Every word, every name, every term is part of a story, fragmented, unable to fathom the mystery of whatever this is, right now.
You might grieve about life’s losses, failures, abandonment, and suffering, but they are also just stories. How to validate memory? How to confirm projection? Is witnessing proof or just a marvelous brain function? Questioning? Interpreting? Consciousness? The mind?
Being in the presence of someone dying is shared aliveness, shared transition. Where does the dying begin?
Living and dying is dedicating the cellular organism to transience. It is not separated from it, the body is this: an embedded, interconnected microbiotic universe, that is in utter equilibrium, as it is.
Nothing can be done about it, although doing something about it can appear. This is already equilibrium.
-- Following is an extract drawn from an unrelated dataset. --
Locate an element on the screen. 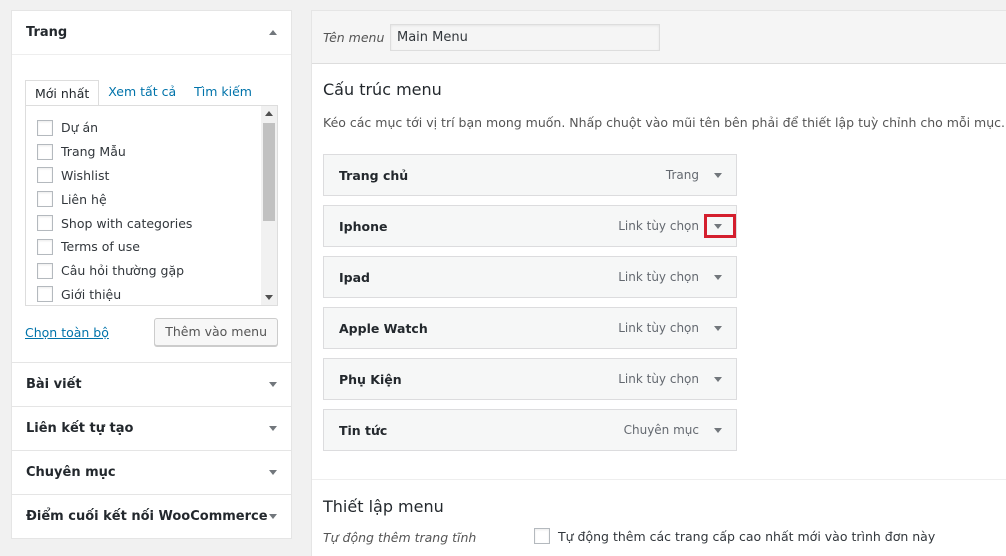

The mind cannot fathom it because it is trapped in the notion of cause and effect, time and space, meaning and purpose. It cannot be without its conditioned coordinates, no matter how expanded they may appear.
It will project its creations and creatures into an imaginary past, future, and afterlife, and has amazing and creative survival mechanisms, which can be named hope, belief and imagination.
The need to understand, to know, drives the mind to create multiple landscapes of conceptual reality, of existence. It can create an idea of overall interconnectedness and oneness, but it cannot fathom it, as it cannot get beyond objectification and interpretation. Eventually, life as it is known, is a mindscape. It is fiction, imagination. A fragmented story of life, of existence.
In this story, death is a symbol of the unknown, where the apparent spectrum of knowing fades into disappearance. Some might experience it in life, often called “enlightenment”: the whole existence implodes into interconnectedness and undivided aliveness, which burst the imaginary boundaries, created by the mind to build a shield against uncertainty and impermanence. The before “known” world turns into a “no man’s-” and a “nowhere” land, in which patterns and shapes are still recognized, but don’t have sharp edges anymore. They are fluid emergence and disappearance. Nothing to hold on to, nothing that carries.
Just carrying, undivided, and seamless aliveness.